Et certains ont beau avoir perdu leur tête, ils peuvent surprendre. Une patiente, à qui on demandait ce qui lui manquait, nous a répondu, comme une évidence : «L’amitié.» Puis a ajouté : «Ici, ce qui est pénible, ce sont les états d’âme, surtout quand on n’est pas bien.» Un vieux monsieur, qui écoutait distraitement : «Vous avez passé une bonne journée ?»Réponse de l’intéressée : «Je ne sais pas, j’essaie de ne pas y penser.» Puis : «Aujourd’hui, vous aurez beaucoup dormi ?» «Oh, oui, oui, c’est cela qui me tient !»

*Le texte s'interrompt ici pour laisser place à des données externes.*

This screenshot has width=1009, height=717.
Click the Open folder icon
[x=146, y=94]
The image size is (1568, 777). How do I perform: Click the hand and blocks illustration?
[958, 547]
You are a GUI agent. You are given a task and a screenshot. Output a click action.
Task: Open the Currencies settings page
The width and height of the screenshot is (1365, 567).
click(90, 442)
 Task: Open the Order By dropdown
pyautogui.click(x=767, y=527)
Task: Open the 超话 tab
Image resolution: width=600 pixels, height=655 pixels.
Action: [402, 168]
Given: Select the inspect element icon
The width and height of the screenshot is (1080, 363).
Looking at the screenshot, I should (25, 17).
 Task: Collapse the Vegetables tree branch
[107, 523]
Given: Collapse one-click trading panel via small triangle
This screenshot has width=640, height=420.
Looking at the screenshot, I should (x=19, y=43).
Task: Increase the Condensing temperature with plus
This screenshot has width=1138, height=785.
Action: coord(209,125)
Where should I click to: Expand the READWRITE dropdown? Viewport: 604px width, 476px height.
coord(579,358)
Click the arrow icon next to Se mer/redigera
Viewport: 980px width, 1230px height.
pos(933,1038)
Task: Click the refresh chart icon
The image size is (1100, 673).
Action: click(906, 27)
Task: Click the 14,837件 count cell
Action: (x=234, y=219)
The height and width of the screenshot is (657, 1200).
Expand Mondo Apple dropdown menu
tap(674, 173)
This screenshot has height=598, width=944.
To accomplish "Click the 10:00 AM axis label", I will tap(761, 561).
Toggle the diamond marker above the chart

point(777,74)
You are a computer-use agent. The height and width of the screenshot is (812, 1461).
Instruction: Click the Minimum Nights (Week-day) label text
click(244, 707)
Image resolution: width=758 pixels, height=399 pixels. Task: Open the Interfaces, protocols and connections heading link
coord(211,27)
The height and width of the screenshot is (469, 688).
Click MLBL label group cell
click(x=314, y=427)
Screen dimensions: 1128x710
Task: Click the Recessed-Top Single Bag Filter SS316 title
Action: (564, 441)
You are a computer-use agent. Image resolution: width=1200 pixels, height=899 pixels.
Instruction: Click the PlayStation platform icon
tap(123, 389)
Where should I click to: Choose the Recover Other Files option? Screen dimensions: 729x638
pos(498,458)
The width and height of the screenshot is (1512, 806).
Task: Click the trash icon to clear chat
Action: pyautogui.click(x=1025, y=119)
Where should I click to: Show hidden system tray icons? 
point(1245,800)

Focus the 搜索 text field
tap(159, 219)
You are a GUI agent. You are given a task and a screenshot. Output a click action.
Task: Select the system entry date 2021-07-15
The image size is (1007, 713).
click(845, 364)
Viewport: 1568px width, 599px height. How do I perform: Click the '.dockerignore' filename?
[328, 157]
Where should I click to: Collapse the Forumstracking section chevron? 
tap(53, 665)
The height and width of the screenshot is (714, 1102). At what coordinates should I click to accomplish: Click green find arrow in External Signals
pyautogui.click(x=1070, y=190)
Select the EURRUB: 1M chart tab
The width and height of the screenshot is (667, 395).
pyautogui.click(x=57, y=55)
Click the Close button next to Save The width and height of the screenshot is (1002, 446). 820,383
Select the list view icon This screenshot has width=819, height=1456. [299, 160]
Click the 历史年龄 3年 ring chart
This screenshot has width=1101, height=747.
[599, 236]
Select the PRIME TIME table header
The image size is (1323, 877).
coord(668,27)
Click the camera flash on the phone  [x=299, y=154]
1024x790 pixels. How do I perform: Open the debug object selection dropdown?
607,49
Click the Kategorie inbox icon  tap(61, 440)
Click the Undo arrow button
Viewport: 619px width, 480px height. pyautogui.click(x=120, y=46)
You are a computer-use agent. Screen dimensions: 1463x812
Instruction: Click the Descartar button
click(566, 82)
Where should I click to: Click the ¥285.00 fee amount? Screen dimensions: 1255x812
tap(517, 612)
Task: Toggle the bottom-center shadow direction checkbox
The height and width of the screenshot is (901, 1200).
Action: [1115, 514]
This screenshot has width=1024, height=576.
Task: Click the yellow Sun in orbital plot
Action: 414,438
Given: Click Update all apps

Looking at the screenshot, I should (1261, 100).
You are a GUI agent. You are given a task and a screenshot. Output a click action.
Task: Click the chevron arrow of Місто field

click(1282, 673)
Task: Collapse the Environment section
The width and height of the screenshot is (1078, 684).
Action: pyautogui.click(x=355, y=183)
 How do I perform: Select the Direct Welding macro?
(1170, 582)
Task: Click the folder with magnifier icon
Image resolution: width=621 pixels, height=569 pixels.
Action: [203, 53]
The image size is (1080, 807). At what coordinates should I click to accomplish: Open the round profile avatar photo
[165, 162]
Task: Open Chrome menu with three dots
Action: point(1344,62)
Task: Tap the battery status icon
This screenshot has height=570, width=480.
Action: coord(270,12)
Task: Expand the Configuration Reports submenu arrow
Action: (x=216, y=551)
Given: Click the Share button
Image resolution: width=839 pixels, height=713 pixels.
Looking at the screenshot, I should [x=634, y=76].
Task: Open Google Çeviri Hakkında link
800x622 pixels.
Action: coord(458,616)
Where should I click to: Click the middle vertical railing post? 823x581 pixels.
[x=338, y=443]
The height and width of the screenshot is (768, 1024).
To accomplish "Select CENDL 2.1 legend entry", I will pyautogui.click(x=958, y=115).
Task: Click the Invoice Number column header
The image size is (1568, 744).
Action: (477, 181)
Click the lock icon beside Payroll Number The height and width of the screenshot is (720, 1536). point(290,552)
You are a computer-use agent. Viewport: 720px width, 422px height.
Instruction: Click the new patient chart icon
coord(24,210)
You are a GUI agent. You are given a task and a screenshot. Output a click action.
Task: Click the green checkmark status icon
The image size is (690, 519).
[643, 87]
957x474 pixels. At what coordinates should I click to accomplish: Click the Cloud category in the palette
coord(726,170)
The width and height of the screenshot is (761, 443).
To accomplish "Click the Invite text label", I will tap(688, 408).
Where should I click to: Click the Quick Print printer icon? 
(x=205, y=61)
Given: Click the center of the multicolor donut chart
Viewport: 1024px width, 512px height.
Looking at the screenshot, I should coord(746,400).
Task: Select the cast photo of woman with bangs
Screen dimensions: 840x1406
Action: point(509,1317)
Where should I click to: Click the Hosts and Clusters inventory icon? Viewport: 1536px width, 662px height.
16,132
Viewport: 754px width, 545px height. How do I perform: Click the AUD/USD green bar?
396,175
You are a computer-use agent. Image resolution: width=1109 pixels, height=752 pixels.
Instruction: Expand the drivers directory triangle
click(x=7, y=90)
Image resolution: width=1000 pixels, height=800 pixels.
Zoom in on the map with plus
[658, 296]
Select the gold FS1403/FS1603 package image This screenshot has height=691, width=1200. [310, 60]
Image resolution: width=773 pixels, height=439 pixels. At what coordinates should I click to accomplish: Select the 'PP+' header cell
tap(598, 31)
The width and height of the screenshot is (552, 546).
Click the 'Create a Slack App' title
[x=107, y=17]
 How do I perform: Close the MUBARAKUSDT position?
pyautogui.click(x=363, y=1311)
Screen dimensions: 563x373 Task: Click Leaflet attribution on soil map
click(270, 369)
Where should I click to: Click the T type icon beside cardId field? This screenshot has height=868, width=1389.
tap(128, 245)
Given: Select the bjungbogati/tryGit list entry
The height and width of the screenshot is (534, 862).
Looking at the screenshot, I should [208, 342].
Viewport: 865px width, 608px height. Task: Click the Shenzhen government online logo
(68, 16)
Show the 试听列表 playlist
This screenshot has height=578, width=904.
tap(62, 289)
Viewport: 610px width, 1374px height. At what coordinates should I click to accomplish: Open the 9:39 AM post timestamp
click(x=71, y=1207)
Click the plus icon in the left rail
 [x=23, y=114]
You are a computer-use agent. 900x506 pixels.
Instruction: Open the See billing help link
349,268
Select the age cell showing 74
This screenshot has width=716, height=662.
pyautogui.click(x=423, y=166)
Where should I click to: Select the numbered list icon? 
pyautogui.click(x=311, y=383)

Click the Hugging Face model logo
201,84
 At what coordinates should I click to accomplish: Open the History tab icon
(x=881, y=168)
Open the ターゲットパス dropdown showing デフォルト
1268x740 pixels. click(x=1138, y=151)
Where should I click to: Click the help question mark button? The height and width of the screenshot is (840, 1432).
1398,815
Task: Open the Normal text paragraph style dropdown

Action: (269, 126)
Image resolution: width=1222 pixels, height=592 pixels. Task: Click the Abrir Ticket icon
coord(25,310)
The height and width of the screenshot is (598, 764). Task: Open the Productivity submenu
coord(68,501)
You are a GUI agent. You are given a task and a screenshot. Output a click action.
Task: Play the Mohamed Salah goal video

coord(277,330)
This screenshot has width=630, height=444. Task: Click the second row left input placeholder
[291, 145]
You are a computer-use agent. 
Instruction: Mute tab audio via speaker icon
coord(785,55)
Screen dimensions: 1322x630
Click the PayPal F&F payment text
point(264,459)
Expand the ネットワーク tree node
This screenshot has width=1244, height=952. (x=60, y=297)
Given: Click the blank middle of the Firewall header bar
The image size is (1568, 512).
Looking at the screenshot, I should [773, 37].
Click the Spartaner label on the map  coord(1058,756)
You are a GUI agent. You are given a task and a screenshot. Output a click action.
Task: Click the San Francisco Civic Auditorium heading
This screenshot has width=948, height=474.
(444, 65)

«Jamais de contention physique»

Des mots qui résistent à la démence. «On est présent, c’est surtout ça, mais il nous manque un jardin, un endroit extérieur», analyse Véronique Mangin d’Ouince. Et d’expliquer leur prise en charge : «Quand ils arrivent, le premier objectif est de diminuer le traitement qui les endort. Au début, on prenait des patients pas trop vieux. Ce n’est plus le cas, nous sommes dans un hôpital gériatrique ; nous ne prenons que des patients de plus de 75 ans, et pas de patients psychiatriques, car ce ne sont pas les mêmes. Un dément et un vieux psychotique, ce n’est pas la même prise en charge. […] Tous les jours, il y a un atelier le matin, et un autre le soir. Ils viennent ou ne viennent pas.» Toutes les semaines, elle retrouve le chef de service, le Pr Olivier Saint-Jean, et la psychologue pour décortiquer l’histoire du malade, afin de mieux comprendre. «Ce qui m’a impressionné, c’est que l’on voit combien leurs troubles du comportement sont expliqués par l’histoire de [leur] vie, dit Véronique Mangin d’Ouince. Ils sont déments, certes, mais leurs troubles du comportement se développent aussi quand le soignant est à bout.»
«La première semaine, on fait de l’observationnel, et en même temps on diminue tous les traitements.» Et la contention ? «Jamais de contention physique», a tranché Olivier Saint-Jean. «On laisse faire, on s’adapte. Mais bien sûr la déambulation, et en particulier la nuit, ce n’est pas toujours simple», insiste Véronique Mangin d’Ouince.
Cette nuit-là, tout s’est plutôt bien passé. Peu de cris, pas de bousculades. «Des patients déments, qui vous reconnaissent le matin ? C’est top, non ?» lâche Fanny, qui reprend son service.